Cory Schneider of the New Jersey Devils, Devan Dubnyk of the Minnesota Wild and Braden Holtby of the Washington Capitals are among the goalies leading the conversation on the players' side. 

Whitmore said the buy-in from the goaltenders and the NHLPA has provided an impetus to this reform, which stalled during past attempts. 

"I'm not going to lie, there was a lot of skepticism in the room by the [general] managers because it has been 'Groundhog Day' on this topic," Whitmore said. "The question was asked today, 'Well, what's different this time around?' Well, we are attacking it together." 

All parties said they believe the changes will benefit the game. 

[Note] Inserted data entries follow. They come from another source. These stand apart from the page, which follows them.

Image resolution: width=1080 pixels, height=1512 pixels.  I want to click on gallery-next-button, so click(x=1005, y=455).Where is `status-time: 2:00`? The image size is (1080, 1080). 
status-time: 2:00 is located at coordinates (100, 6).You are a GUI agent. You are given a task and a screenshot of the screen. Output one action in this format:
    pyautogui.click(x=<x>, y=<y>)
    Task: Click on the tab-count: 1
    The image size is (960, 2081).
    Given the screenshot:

"Ultimately, we have to acknowledge that the goaltending position, the athletes, the technique, has greatly improved in the last 20 years," Tampa Bay Lightning general manager Steve Yzerman said. "That's No. 1. These guys are big, fit, and the technical part of the position has greatly improved. But the goaltenders' equipment has grown incredibly, so the combination of better athletes, better technique and equipment makes it difficult. We don't want them to be less of an athlete and less technically good, but we have to get some control over this equipment." 

Colin Campbell, NHL senior vice president of hockey operations, said the rulebook already addresses goalies who deviate from the rules regarding pad size, and they will be used to enforce the new criteria. 

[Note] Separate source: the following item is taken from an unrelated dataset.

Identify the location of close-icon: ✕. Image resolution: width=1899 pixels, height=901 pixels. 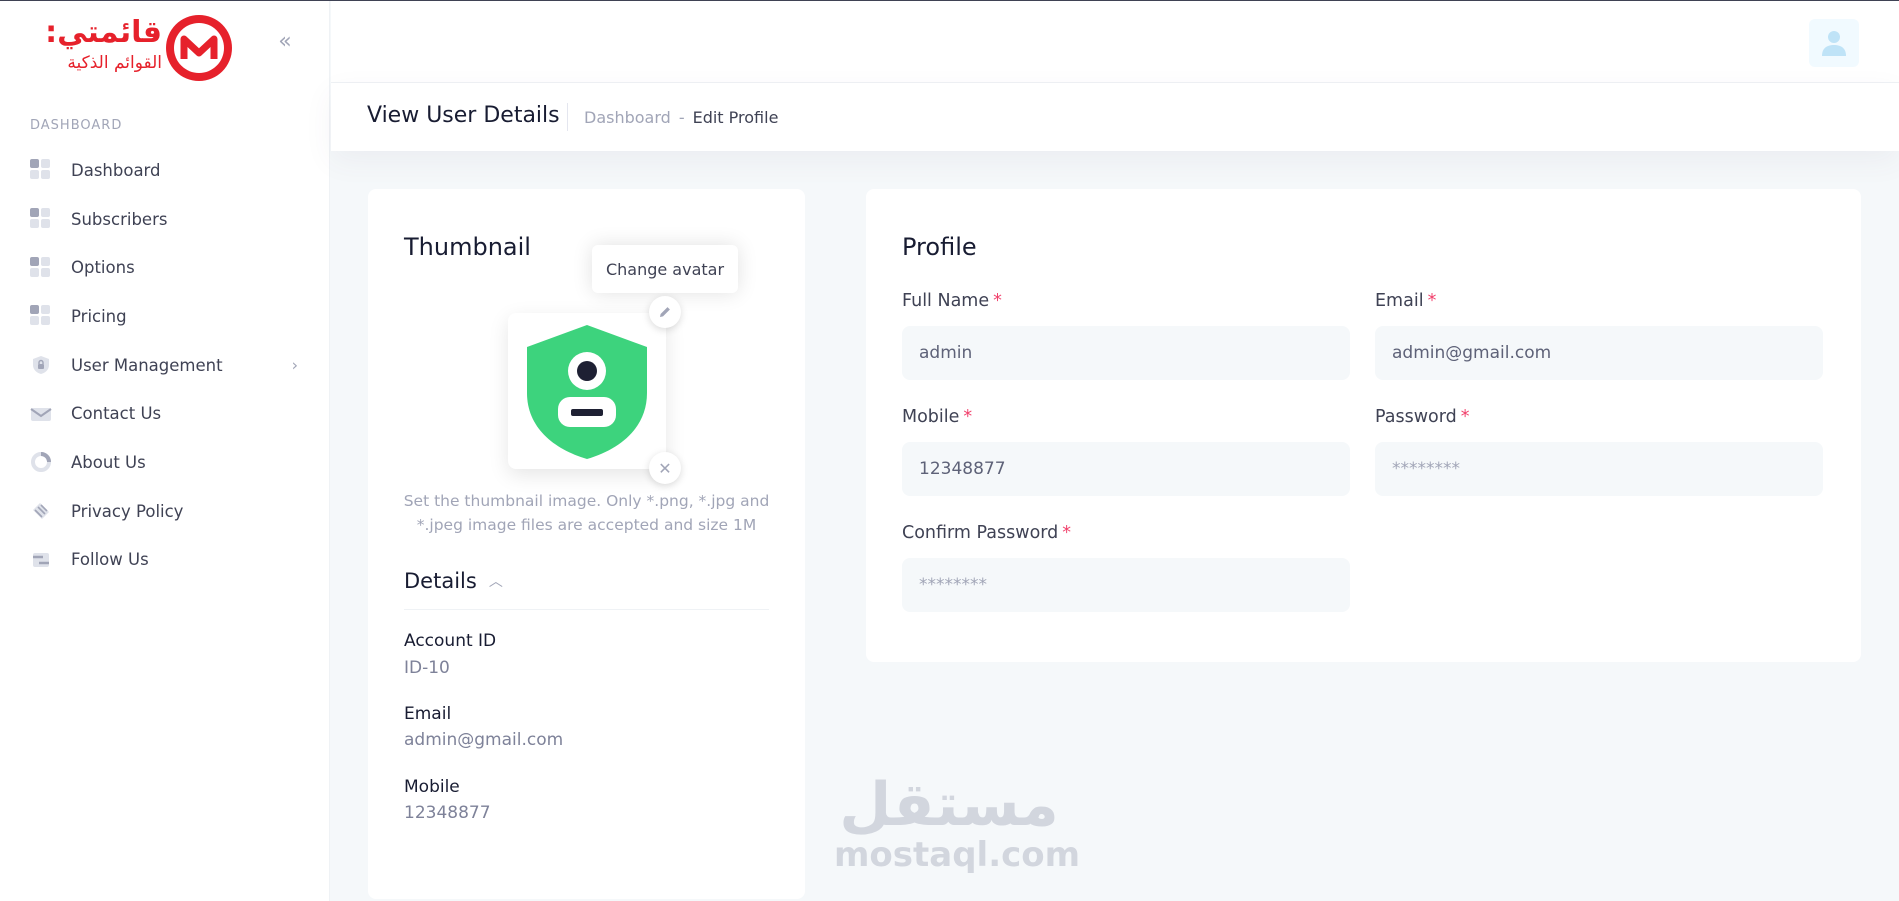
(665, 468).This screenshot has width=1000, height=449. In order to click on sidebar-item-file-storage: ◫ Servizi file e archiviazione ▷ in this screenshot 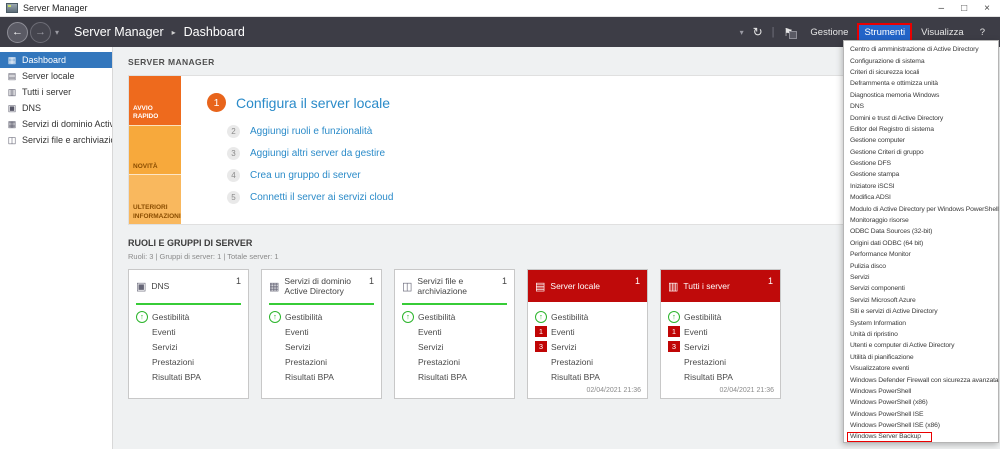, I will do `click(56, 140)`.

If a player is caught breaking the rules regarding equipment, he is subject to a two-game suspension and a $25,000 fine.

Video: Yzerman on the reduction of goaltending equipment

The general managers said Tuesday they are on board with the changes and the punishments that may be necessary to spur compliance across the board. 

There is also a belief that if the goalie-equipment reform is successful, it may address some of the concern about scoring that has crept into conversations about the health of the game. 

The general managers broke into small groups Tuesday to discuss various topics, and one of the areas examined was ways to introduce more scoring into the game. Forcing a team to serve the full two minutes of each minor penalty and removing the ability of the shorthanded team to legally ice the puck were two of the major proposals to come out of that group. 

The general managers want to see how the change in goaltending equipment will affect scoring before entertaining other ideas. 

"Before we have to talk about getting radical in anything else, if we can shore that position up, I think that will give us some clarity on some other things," St. Louis Blues general manager Doug Armstrong said. "I'm really excited for what Kay has got going and [where] it goes moving forward.'' 

Another group discussed the status of Rule 48, which governs contact to the head of another player. 

"The consensus for our group was, we're comfortable with the way the rule is and [are] not looking to make any changes," Yzerman said.